This report demonstrates that a relatively complex, fully automated dietary behavior change program that integrates multiple interactive technologies can be developed and successfully implemented within the context of a real-world health delivery system. Possibly because of the prior experience of the collaborators in both dietary change and interactive technology projects, the development process went relatively smoothly. One key to having an attractive, easy-to-use and understandable end product was allowing adequate time to pilot the initial version of the program, to fully test the various data exchange interfaces and to make modifications based upon pilot feedback.
Both the automated and staff-assisted conditions were consistently implemented and rated as helpful by participants. The IVR aspects of the program were delivered somewhat less consistently and rated somewhat lower than the CD-ROM program components, possibly reflecting our team's greater experience with CD-ROM modalities. If later outcome data demonstrate that the automated program is effective in producing dietary changes, it appears that the WISE CHOICES intervention may be a scalable, relatively low-cost method of delivering behavior change services relative to in-person counseling. Obviously, future research is needed to document program effectiveness at both short-term and longer term follow-ups and the intervention costs.
These preliminary data suggest that it may be possible to fully automate health behavior change interventions. Our implementation and user satisfaction results suggest that CD-ROM elements worked very well, but that the IVR aspects of the program could be enhanced or possibly that some follow-up activities should be conducted by staff to enhance the connection of users to the clinical setting offering the program.
Other lessons learned include the advantage of delivering health education information and behavioral strategies via multiple redundant channels (e.g. text, video models and voice-over narration) to provide benefit for a wide range of users. The use of a central database to coordinate various intervention modalities also worked well and proved to be both robust and secure. In WISE CHOICES, we did not allow users to select different modalities, but rather decided upon the best technology for each intervention purpose (e.g. initial motivation, later follow-up, active problem-solving, goal monitoring). Future research may want to experiment with providing users their choice of modalities (e.g. Web versus IVR versus in-person) for components such as follow-up contact.
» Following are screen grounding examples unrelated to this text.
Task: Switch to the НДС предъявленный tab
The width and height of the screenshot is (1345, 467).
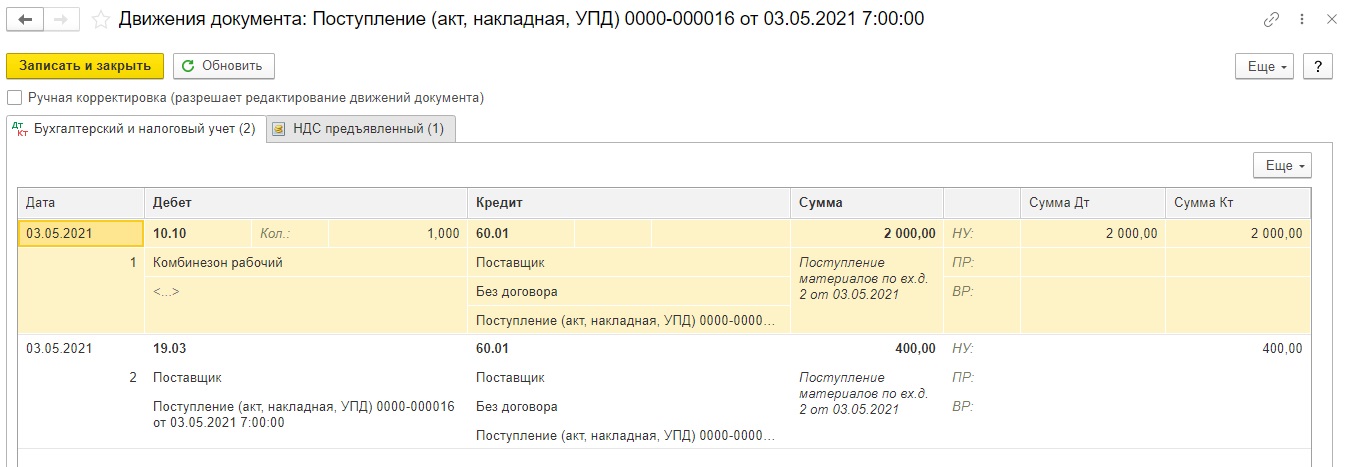Action: tap(361, 129)

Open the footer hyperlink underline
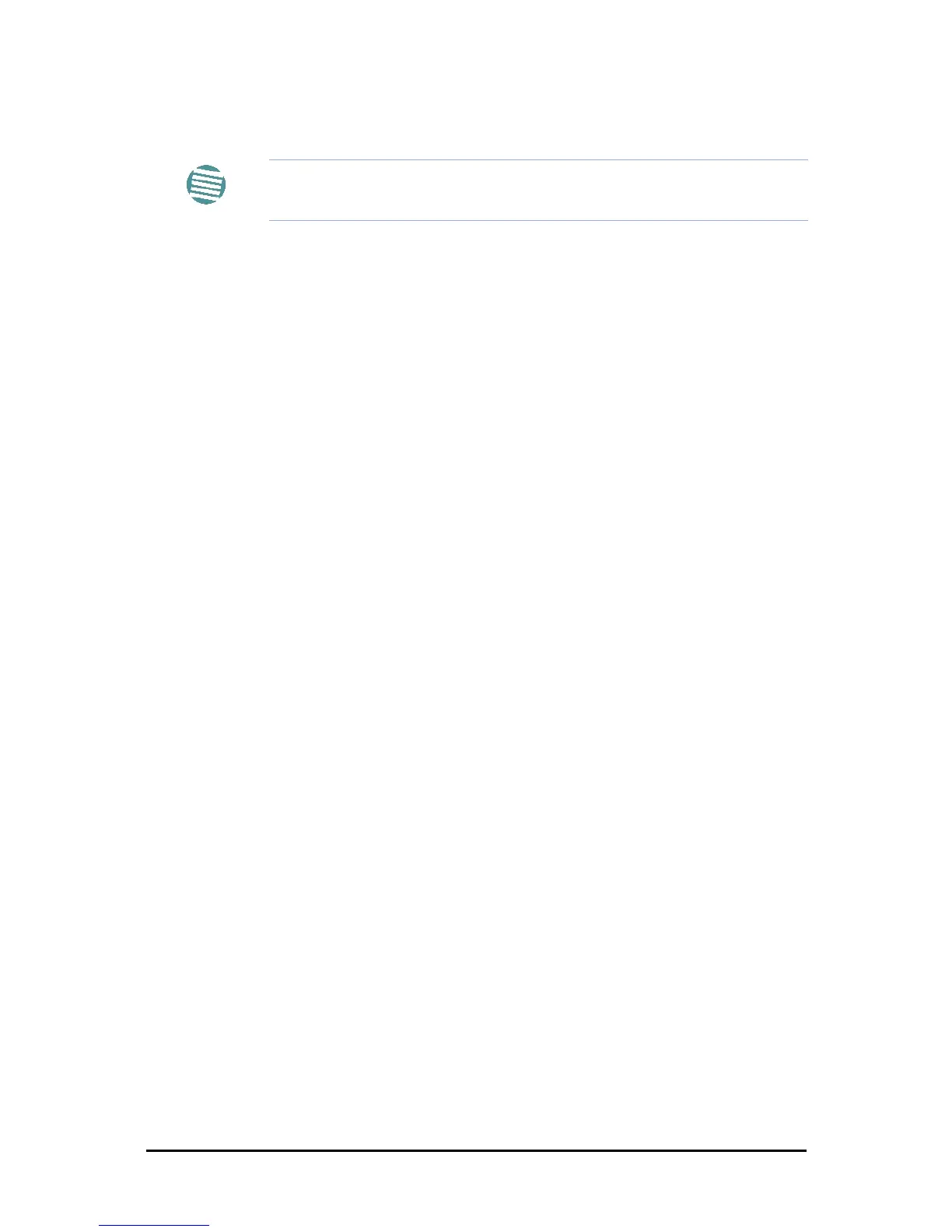pos(155,1226)
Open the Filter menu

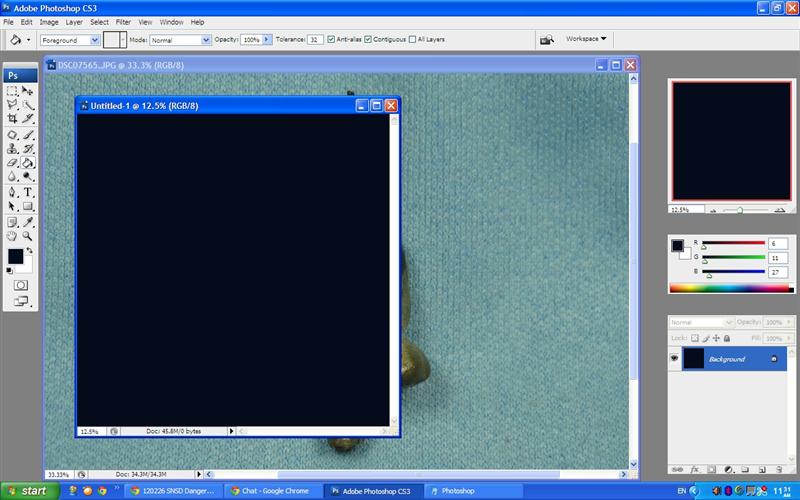point(123,21)
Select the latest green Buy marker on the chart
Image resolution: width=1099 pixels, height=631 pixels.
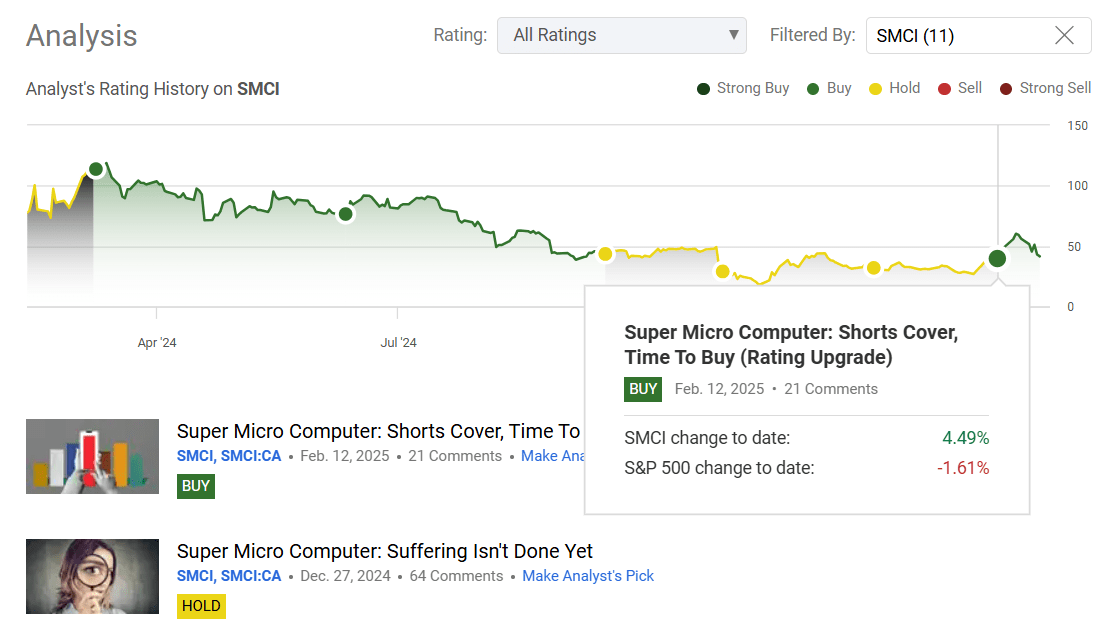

The satisfaction data suggest that the menu of strategies provided were seen as relevant to this target population. Although used infrequently, the write-in option may be important because having the option of further personalizing one's action plan—regardless of whether it is actually used—may contribute to perceptions of relevance and control. Unlike some interactive technology-based programs that completely tailor user strategies, we attempted to balance theoretical and experience-based suggestions with provision of choices for users. We feel that this element of user-tailoring adds value to the program.
The various technologies used in WISE CHOICES
all had strong ‘reach’ [19
], but the CD-ROM component did require participants to come to a clinic to complete the two action planning sessions. We chose to use CD-ROM rather than Internet because we did not want to limit participation to health plan members who had high-speed computer access, but future investigations may want to investigate mailed DVD or Internet-delivery options, especially as part of patient portals offered by an increasing number of health plans and organizations such as the Veterans Administration [20
In conclusion, we encourage future projects to explore multi-media programs that combine different technologies in creative and integrated ways, rather than relying on a single technology/modality to carry the entire weight of the intervention [22
]. Other future directions include testing different program variations to identify the optimal and most cost-effective use of human contact and the impact of interactive technology programs on the behavior of different patient subgroups (e.g. across levels of education, race/ethnicity computer experience and health literacy).